B. —Hay muchas formas en las que poder intentar en vano que se diga lo que en vano estoy intentando decir. Lo he experimentado, como Ud. sabe, en público y en privado, bajo coacción, a través de la debilidad del corazón, a través de la fragilidad de la mente, con dos o trescientos. La patética antítesis posesión-pobreza no es quizá la más tediosa. Pero empezamos a cansarnos de eso, ¿verdad? La constatación de que el arte ha sido siempre burgués, aunque pueda mitigar nuestro dolor ante los hechos de lo socialmente progresivo, tiene finalmente un interés escaso. El análisis de la relación entre el artista y su circunstancia, una relación considerada siempre como indispensable, no parece haber sido en todo caso muy productivo, siendo la razón quizá que se ha errado el camino con disquisiciones acerca de la naturaleza de la circunstancia.
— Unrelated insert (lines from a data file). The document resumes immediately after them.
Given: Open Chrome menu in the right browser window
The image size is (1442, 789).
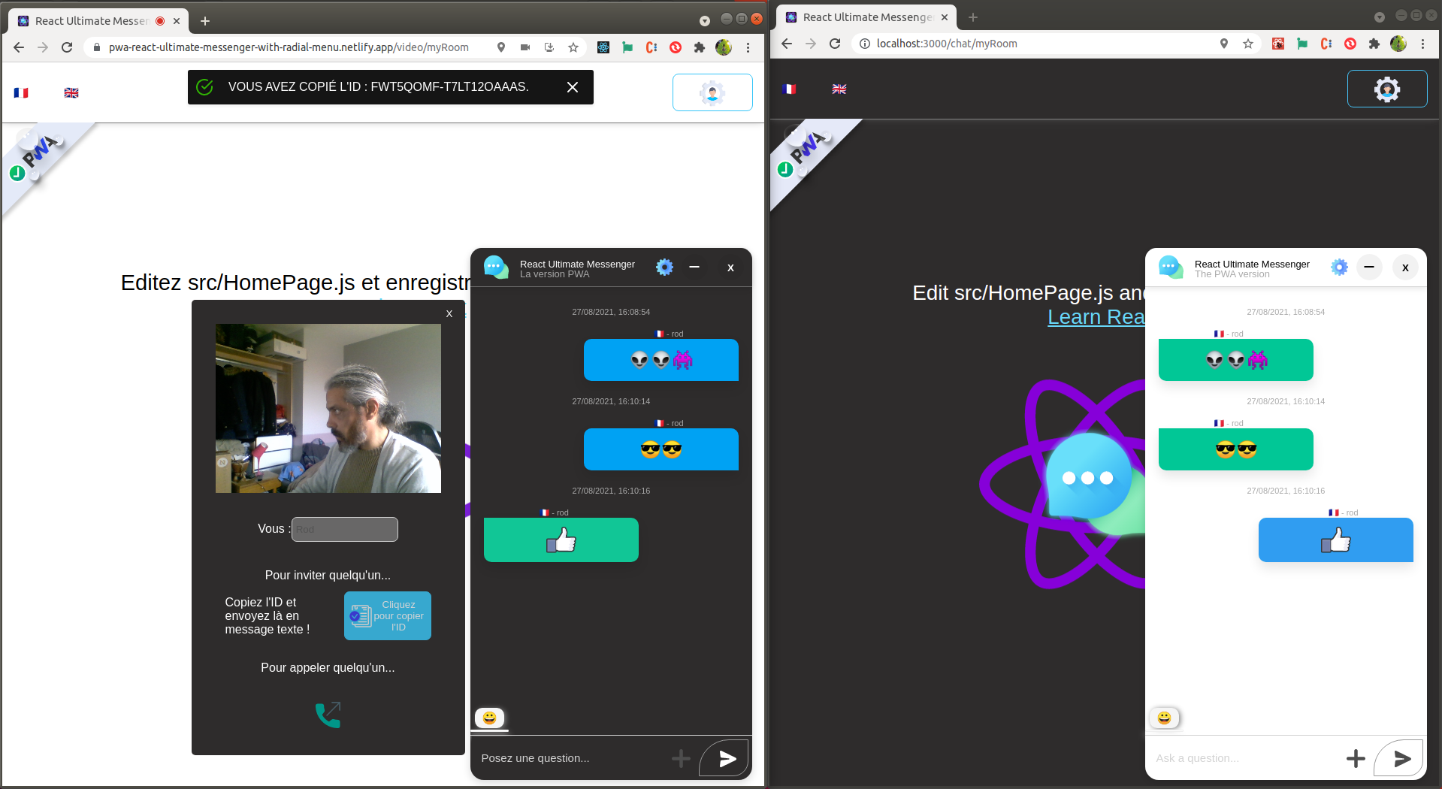Looking at the screenshot, I should [1422, 44].
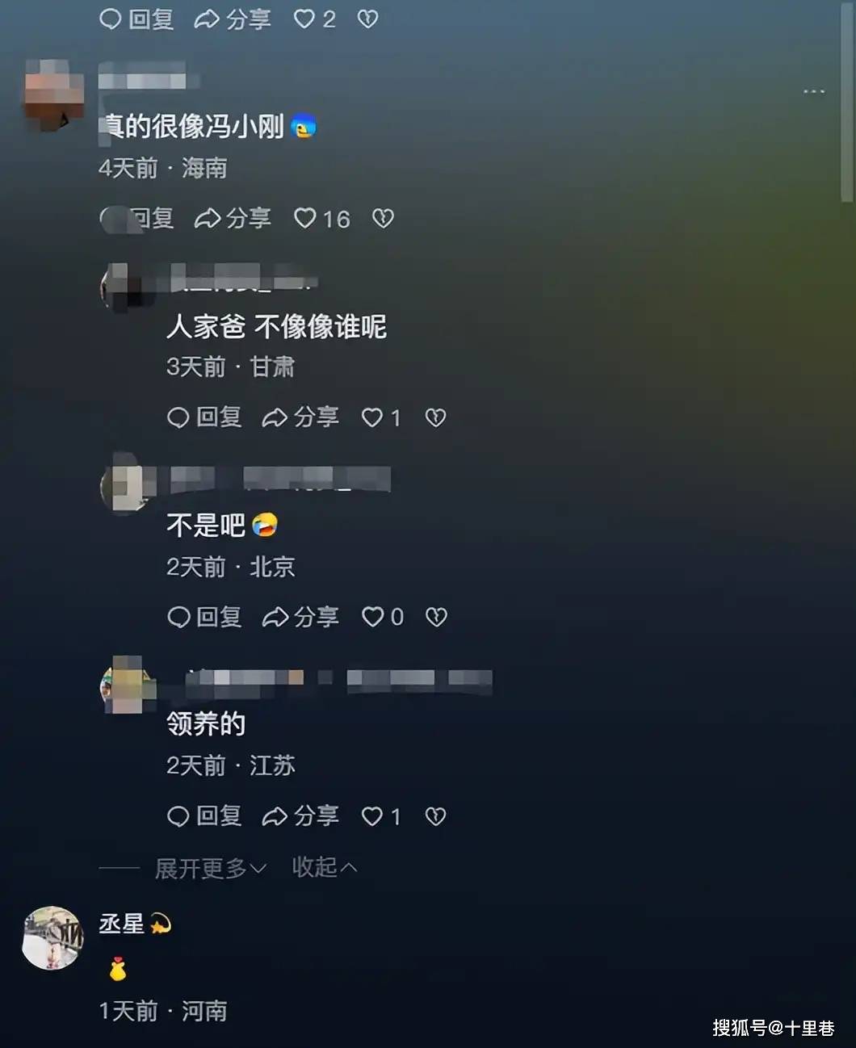Collapse replies with 收起
Screen dimensions: 856x1048
point(325,867)
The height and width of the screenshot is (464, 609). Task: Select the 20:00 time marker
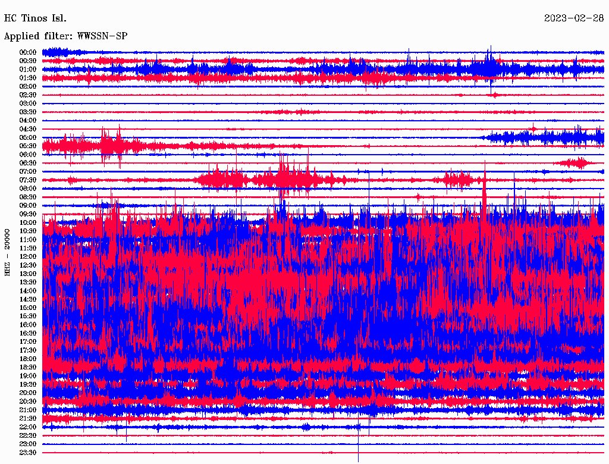pos(28,393)
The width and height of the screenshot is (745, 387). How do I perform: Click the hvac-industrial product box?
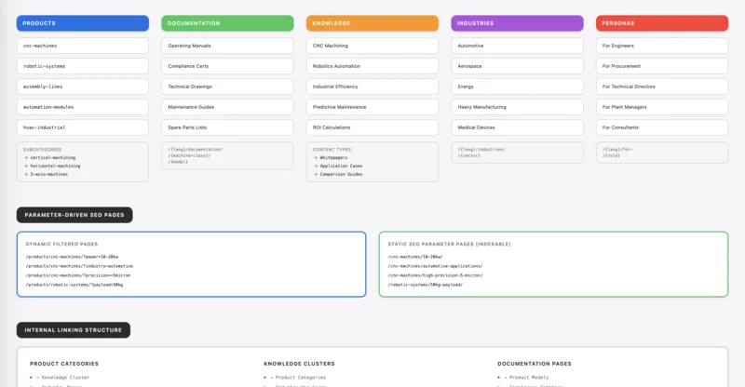click(x=83, y=127)
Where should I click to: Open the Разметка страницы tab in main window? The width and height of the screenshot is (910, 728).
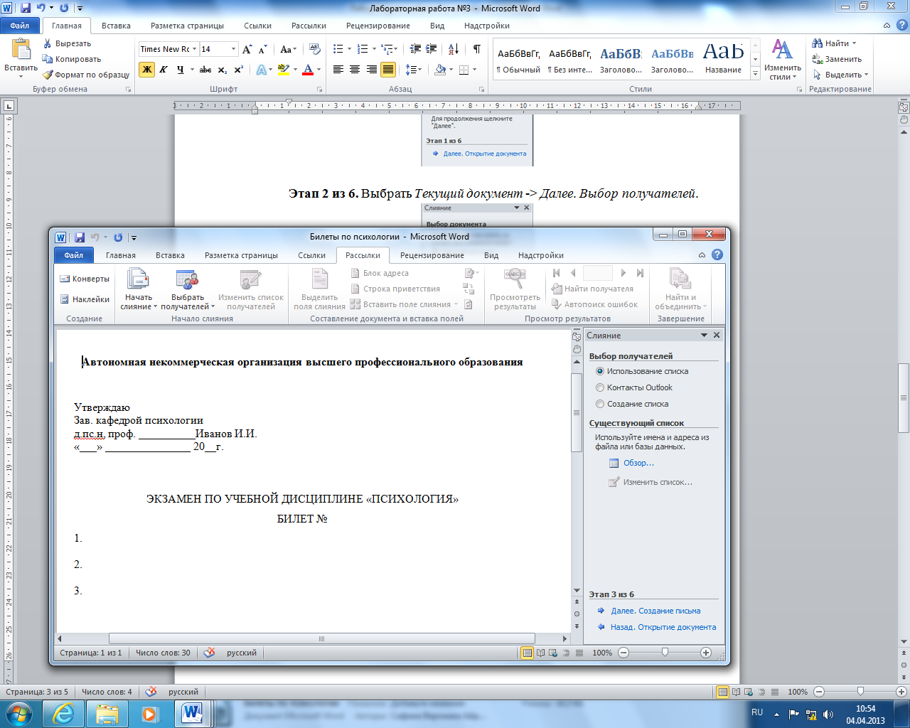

Es obvio que para el artista obsesionado con su vocación expresiva, nada y todo están condenados a convertirse en circunstancia, incluyendo, como hasta cierto punto es aparentemente el caso de Masson, la búsqueda de una circunstancia, y el cada hombre prueba a su propia esposa, del espiritual Kandinsky. Ninguna pintura está tan llena como la de Mondrian. Pero si la circunstancia aparece como un inestable término de la relación, el artista que es el otro término, apenas lo es menos, gracias a su conejar de modos y actitudes. Las objeciones a este dualista punto de vista del proceso creativo no son convincentes. Dos cosas hay establecidas, aunque sea precariamente: el alimento, desde frutos en bandeja hasta matemáticas elementales y autoconmiseración, y…
Todo lo que nos concierne es la aguda y creciente ansiedad de la relación misma, como si cada vez más se viera oscurecida por un sentido de invalidez, de inadecuación, de existencia a expensas de todo lo que excluye, de todo lo que cierra el paso. La historia de la pintura, y aquí recojo el hilo otra vez, es la historia de sus intentos por escapar de este sentido de fracaso, por medio de más auténticas, más amplias, menos exclusivas relaciones entre representador y representado, en una especie de tropismo hacia una luz acerca de la cual las mejores opiniones continúan variando, y con una especie de terror pitagórico, como si la irracionalidad de pi fuese un agravio a la divinidad, no la mención de su criatura. Mi argumentación, desde que estoy en el banquillo, es que van Velde es el primero en desistir de este estetizado automatismo, el primero en resignarse profundamente ante la incoercible ausencia de relación, en ausencia de términos o, si lo prefiere, en presencia de términos inutilizables, el primero en admitir que ser un artista es fracasar, como nadie más se atreve a fracasar, ese fracaso es su mundo, y su merma deserción, arte y oficio, buen quehacer, vida. No, no, déjeme terminar. Sé que todo lo que se requiere ahora, incluso para llevar este horrible asunto a una conclusión aceptable, es hacer de esta sumisión, de esta admisión, esta fidelidad al fracaso, una nueva circunstancia, un nuevo término de relación, y del acto que, incapaz de actuar, obligado a actuar, realiza, un acto expresivo, aunque lo sea incluso sólo de sí mismo, de su imposibilidad, de su obligación. Sé que mi inhabilidad para actuar así me coloca, y quizá a un inocente, en lo que creo que aún se llama una nada envidiable situación, familiar a los psiquiatras. Por eso existe este plano coloreado, que no estaba ahí antes. No sé qué es, al no haber visto nada parecido con anterioridad. Parece no tener nada que ver con el arte, en cualquier caso, si la memoria no me falla. (Se prepara para irse).
D. —¿No olvida Ud. algo?
B. —Supongo que ya es suficiente, ¿no?
D. —Entendí que su número debía tener dos partes. La primera consistía en que usted decía lo qu… ee… pensaba. Eso es lo que estoy dispuesto a creer que ha hecho. La segunda…
B. —(Recordando cordialmente). Sí, sí, estoy en un error, estoy en un error.